WHAT THE TASK REQUIRES: Set down again, exactly and only, the lines from the one that contains "Given: Open the Image Browser tab" through the last line of the records below, both included, but not the pictures.

EXERCISE MATERIAL:
---

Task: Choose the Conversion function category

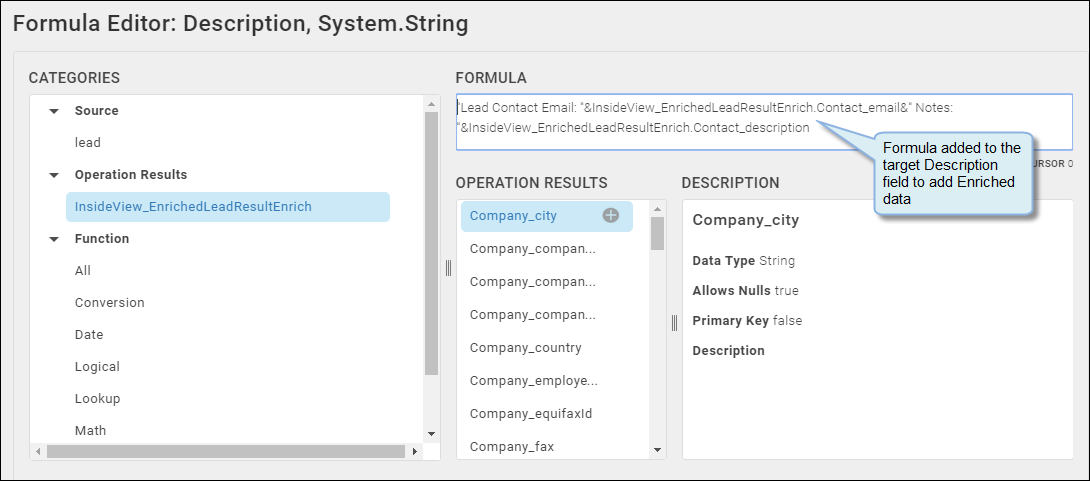Action: pos(110,302)
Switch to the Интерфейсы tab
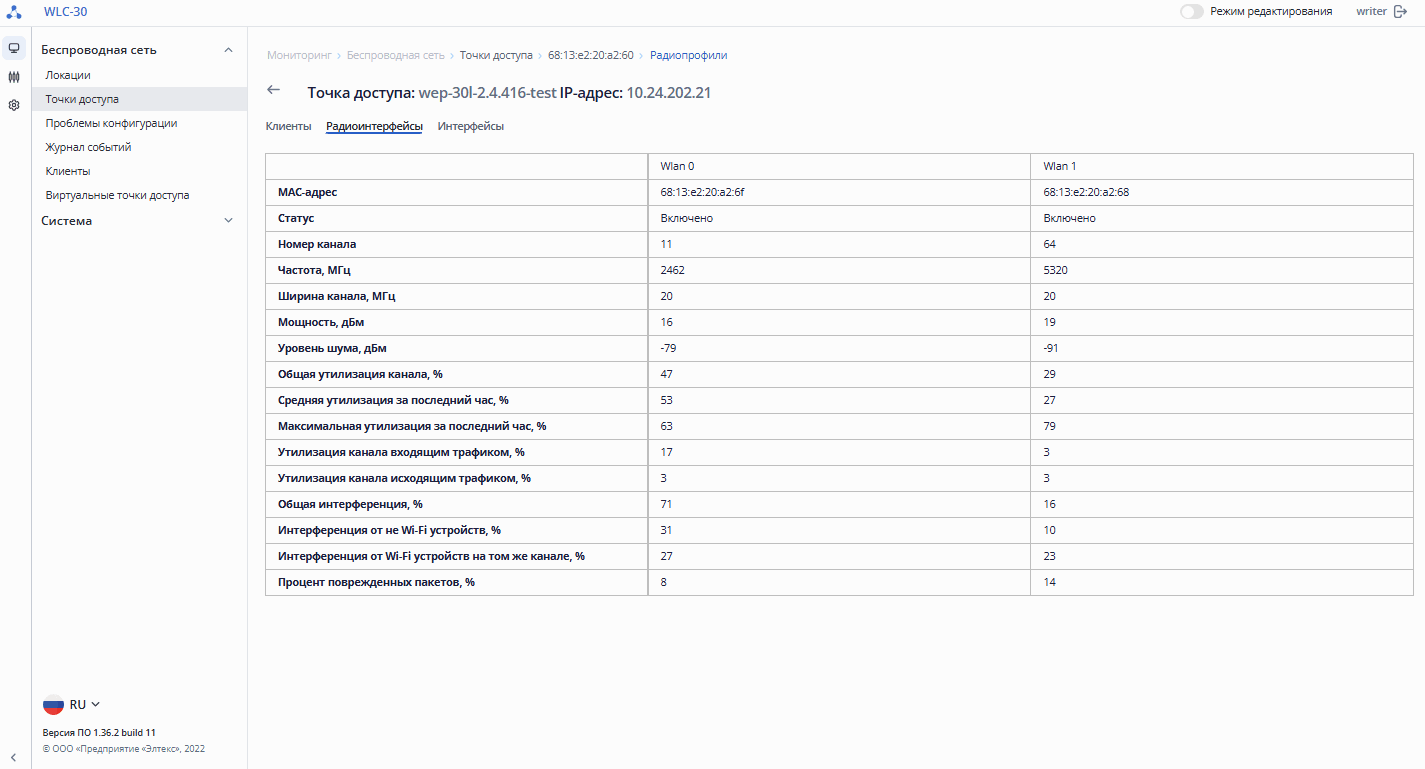Viewport: 1425px width, 769px height. [470, 127]
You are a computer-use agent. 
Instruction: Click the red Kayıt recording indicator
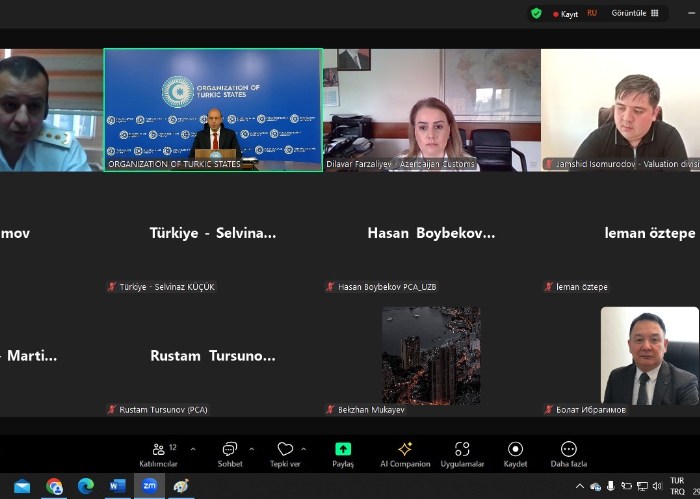pyautogui.click(x=566, y=14)
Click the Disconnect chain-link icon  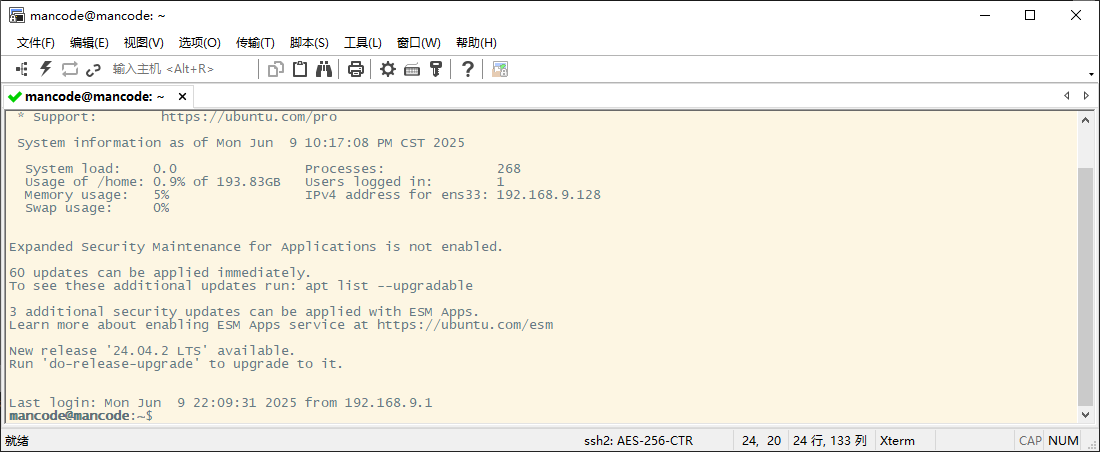93,69
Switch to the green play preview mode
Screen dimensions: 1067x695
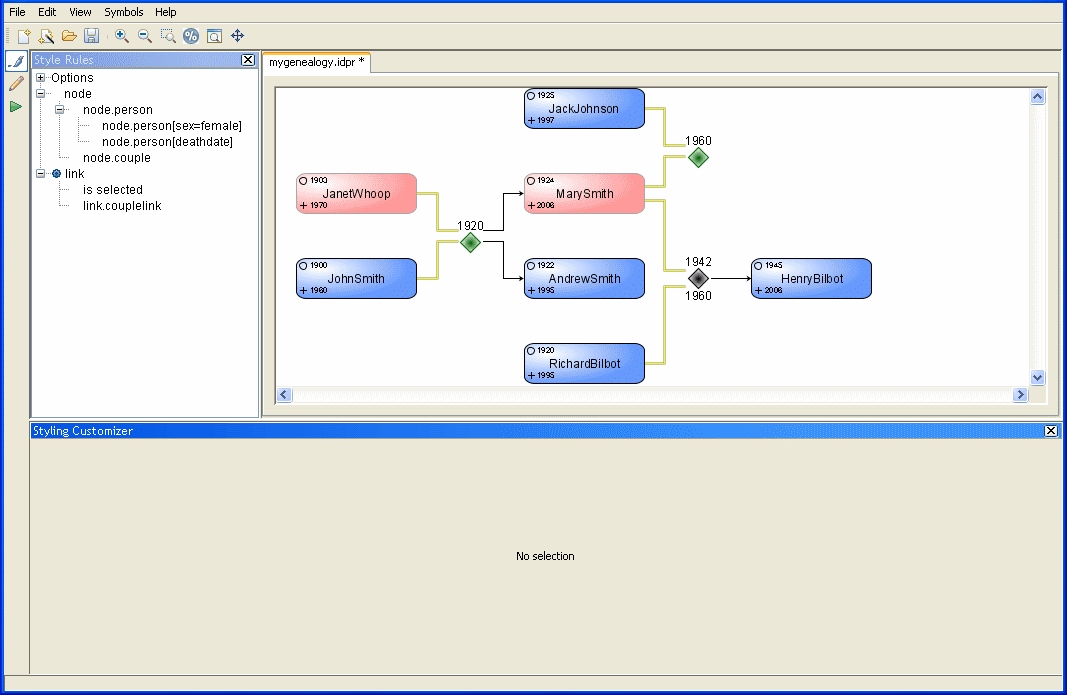coord(16,106)
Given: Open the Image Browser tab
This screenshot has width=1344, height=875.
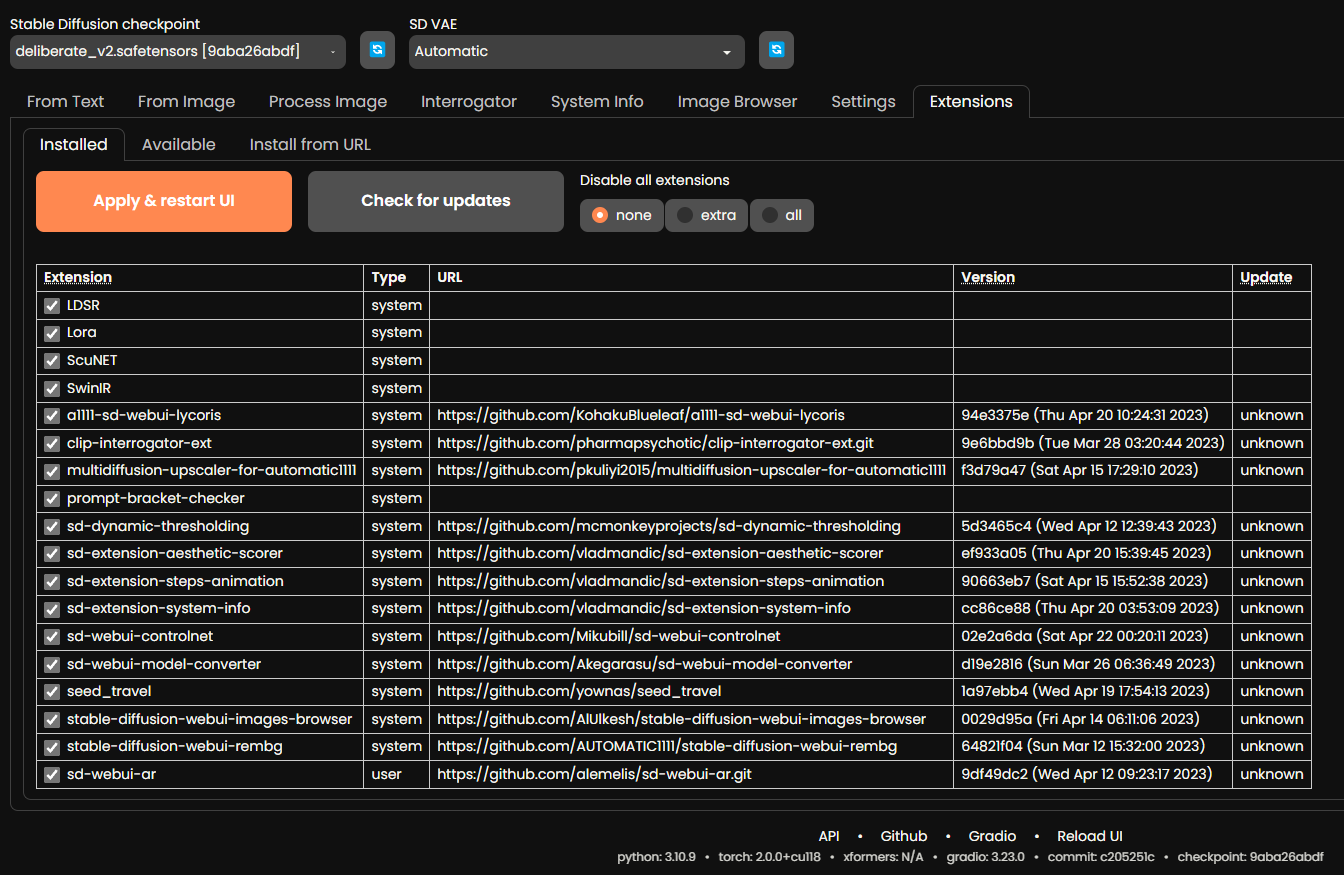Looking at the screenshot, I should 737,101.
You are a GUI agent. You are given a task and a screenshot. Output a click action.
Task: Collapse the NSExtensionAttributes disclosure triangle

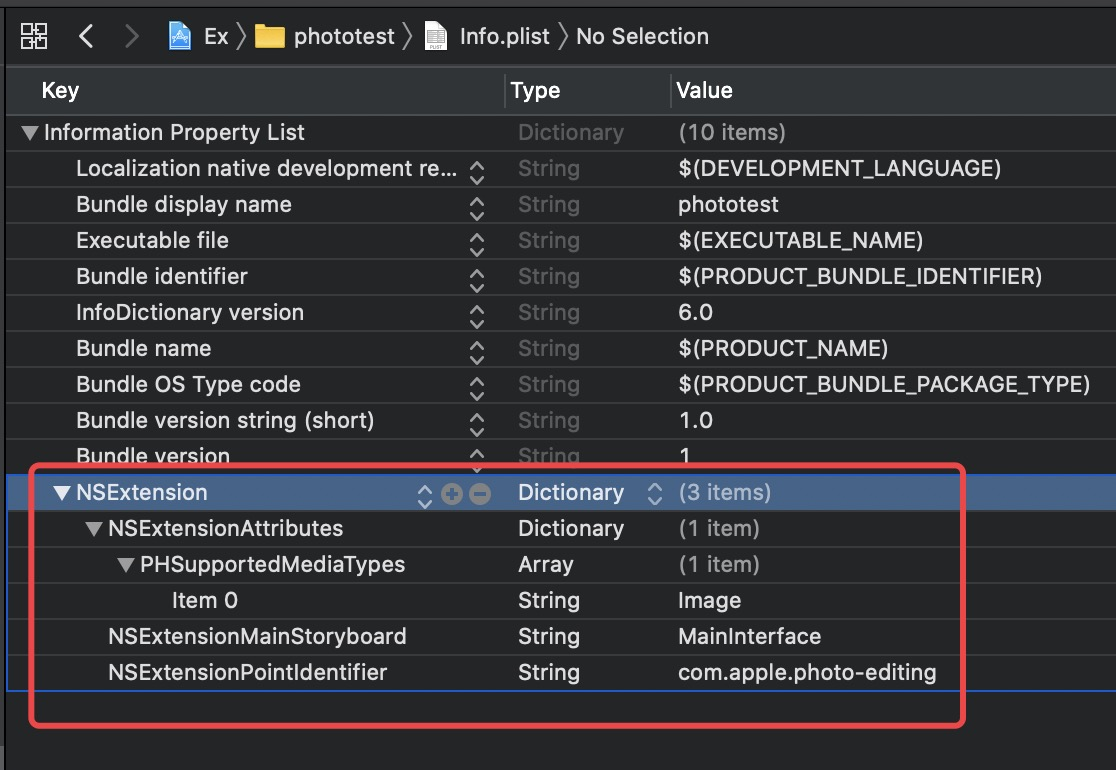(94, 529)
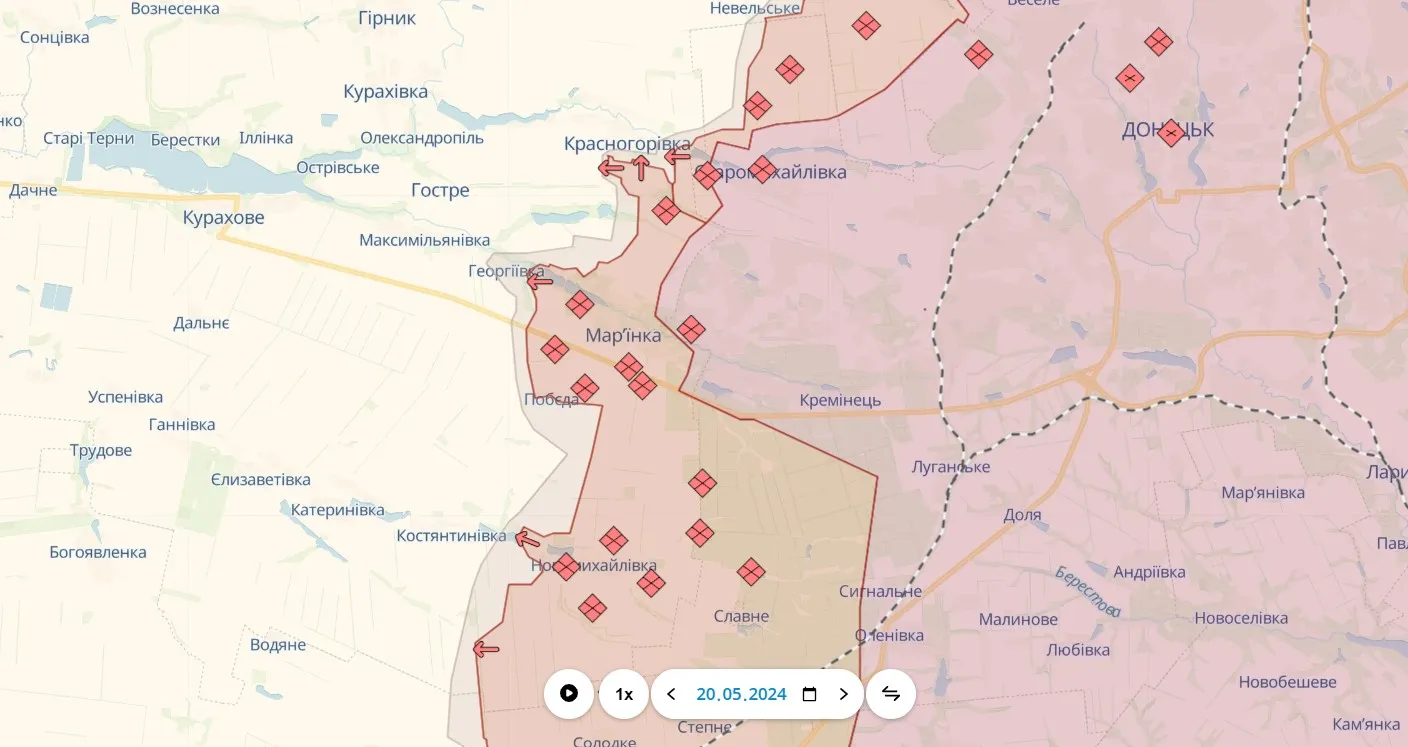Open the calendar date picker

tap(809, 693)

---

YOUR RESPONSE:
Given: Open the Image Browser tab
This screenshot has width=1344, height=875.
Looking at the screenshot, I should 737,101.
You are a GUI agent. You are given a task and a screenshot. Output a click action.
Task: Collapse the NSExtensionAttributes disclosure triangle

(94, 529)
Open the calendar date picker

tap(809, 693)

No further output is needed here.